Berkman finds it telling that Development Services staff planned to go ahead with the planning commission review even if they failed to convince the city attorney's office to change its position. But change it they must have, for no word of the city attorney view reached Berkman, who spoke against Pacific Coast at the May 17 planning commission meeting. "While I am pleased," Berkman tells me, "that the city attorney agreed with us, I am disappointed and perplexed that we were not informed of this and had to discover the info through a public records request. That information, of course, would have been very powerful at the planning commission hearing."

Why were there no references in the public records materials to the city attorney's change of mind? And why, Berkman wonders, "were there no e-mails back and forth between Development Services staff and Jim Waring? Even if Waring had shown no early interest in Pacific Coast, I had warned him about the project."

In a May 13 e-mail to several city attorney and Development Services staff, property owner Robert Pollack outlined why he thought the city council could not call for changes in the project. In the appeal, he argued, the council's direction allowed the planning commission to "reconsider its [first] decision, but does not preclude the option of returning the same project as the best alternative. Specific language that would preclude use of the same project was not used." Besides, according to the California Environmental Quality Act, "Only the adequacy of the environmental document is being evaluated and city council is not granted the authority to rule on the merits of the project itself." But, asks Berkman, "If that were the case, then what use is an appeal?
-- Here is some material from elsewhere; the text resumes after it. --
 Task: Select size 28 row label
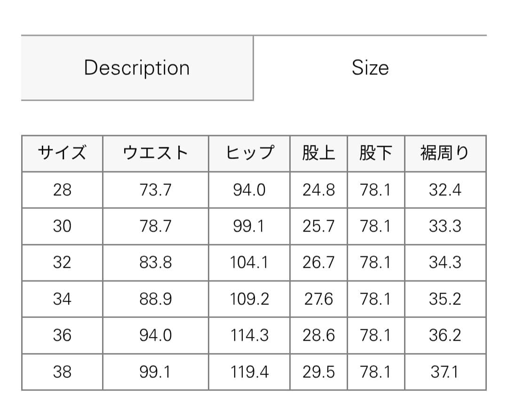(62, 189)
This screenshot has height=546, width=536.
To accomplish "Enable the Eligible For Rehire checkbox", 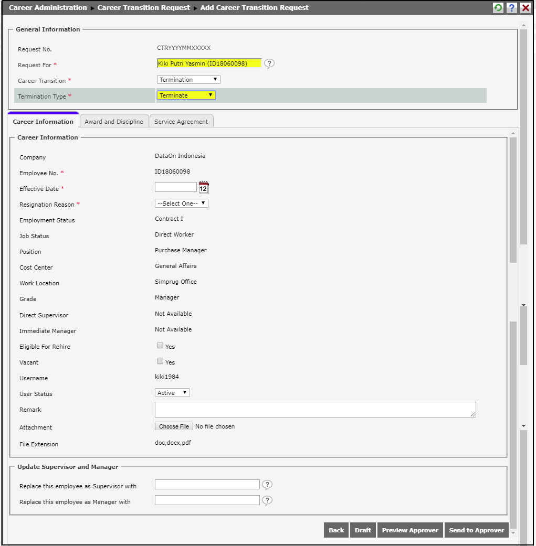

Nobody would ever file one."

Berkman proposes that the Pacific Coast Office Building project be renamed. " 'Son of Sunroad' fits in the following way," he writes me. "The building is too tall for the location. If it started at the 111-foot elevation it would be compliant at 150 feet, since it's 39 feet tall. However, since it extends to the 200-foot line, it is 50 feet above what is legal. Hence [its violation] is 30 feet higher than the Sunroad 20-foot height violation [for its office building near Montgomery Field]. While there are no airplane hazards, the public is likewise getting shafted due to the open space encroachment.... Another similarity: despite being told to revise plans, the landowner persists with the same plans -- in defiance of city council direction. One positive difference: this [project] has not broken ground."

This summer, the city council will hear another appeal of the planning commission's decision to approve the Pacific Coast Office Building. This time the University Heights Planning Committee and Friends of San Diego will join the four original appellants.